The intentional killing of oneself can be evidence not
only of personal breakdown, but also of a deterioration of the social context in which
an individual lives. Suicide may be the end-point of a number of different
contributing factors. It is more likely to occur during crisis periods associated with
upheavals in personal relationships, alcohol and drug abuse, unemployment, clinical
depression and other forms of mental illness. Because of this, suicide is often used
as a proxy indicator of the mental health status of a population.
The World Health Organisation defines suicide as an
act deliberately initiated and performed by a person in the full knowledge or
expectation of its fatal outcome. Data on suicide rates are based on official
registers of causes of death.
Mortality rates are based on numbers of deaths
registered in a country in a year divided by the size of the corresponding population.
The rates have been age-standardised to the 1980 OECD population to remove variations
arising from differences in age structures across countries and over time. The source
is the WHO Mortality Database.
Comparability of data between countries is affected by
a number of reporting criteria, including how a person's intention of killing
themselves is ascertained, who is responsible for completing the death certificate,
whether a forensic investigation is carried out, and the provisions for
confidentiality of the cause of death. The number of suicides in certain countries may
be under-estimated because of the stigma that is associated with the act, or because
of data issues associated with reporting criteria. Caution is required therefore in
interpreting variations across countries.
Suicide is a significant cause of death in many
OECD countries, with almost 150 000 such deaths in 2009. There were fewest
suicides in southern European countries (Greece, Italy and Spain) and in Mexico
and Israel, at six or less deaths per 100 000 population. Suicides rates were
highest in Korea, the Russian Federation, Hungary, and Japan, at more than
19 deaths per 100 000 population. There is a ten-fold difference between Korea and
Greece, the countries with the lowest and highest suicide rates.
In general, death rates from suicide are three to
four times greater for men than for women across OECD countries, and this gender
gap has been fairly stable over time. The exception is Korea, where women are much
more likely to take their own lives than in other OECD countries. Suicide is also
related to age, with young people aged under 25 and elderly people especially at
risk. While suicide rates among the latter have generally declined over the past
two decades, less progress has been observed among younger people.
Since 1995, suicide rates have decreased in many
OECD countries, with declines of 35% or more in Estonia, Luxembourg and Austria.

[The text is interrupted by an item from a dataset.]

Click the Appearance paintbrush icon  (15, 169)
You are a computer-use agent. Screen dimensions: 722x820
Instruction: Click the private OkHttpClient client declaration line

On the other hand, suicide rates have increased in Korea, Chile, Mexico, Japan
and Portugal, although in Mexico rates remain at low levels, and in Japan rates
have been static since the late 1990s. In Korea and Japan, suicide rates are well
above the OECD average.
In Korea, male suicide rates more than doubled
from 17 per 100 000 in 1995 to 39 in 2009, and rates among women are the highest
in the OECD, at 20 per 100 000. Between 2006 and 2010, the number of persons
treated for depression and bipolar disease in Korea rose sharply (increases of 17
and 29 per cent respectively), with those in low socioeconomic groups more likely
to be affected. Economic downturn, weakening social integration and the erosion of
the traditional family support base for the elderly have all been implicated
in Korea's recent increase in suicide rates.
Suicide is often linked with depression and the
abuse of alcohol and other substances. Early detection of these psycho-social
problems in high-risk groups by families and health professionals is an important
part of suicide prevention campaigns, together with the provision of effective
support and treatment. Many countries are promoting mental health and developing
national strategies for prevention, focussing on at-risk groups. In Germany, as
well as Finland and Iceland, suicide prevention programmes have been based on
efforts to promote strong multisectoral collaboration and networking.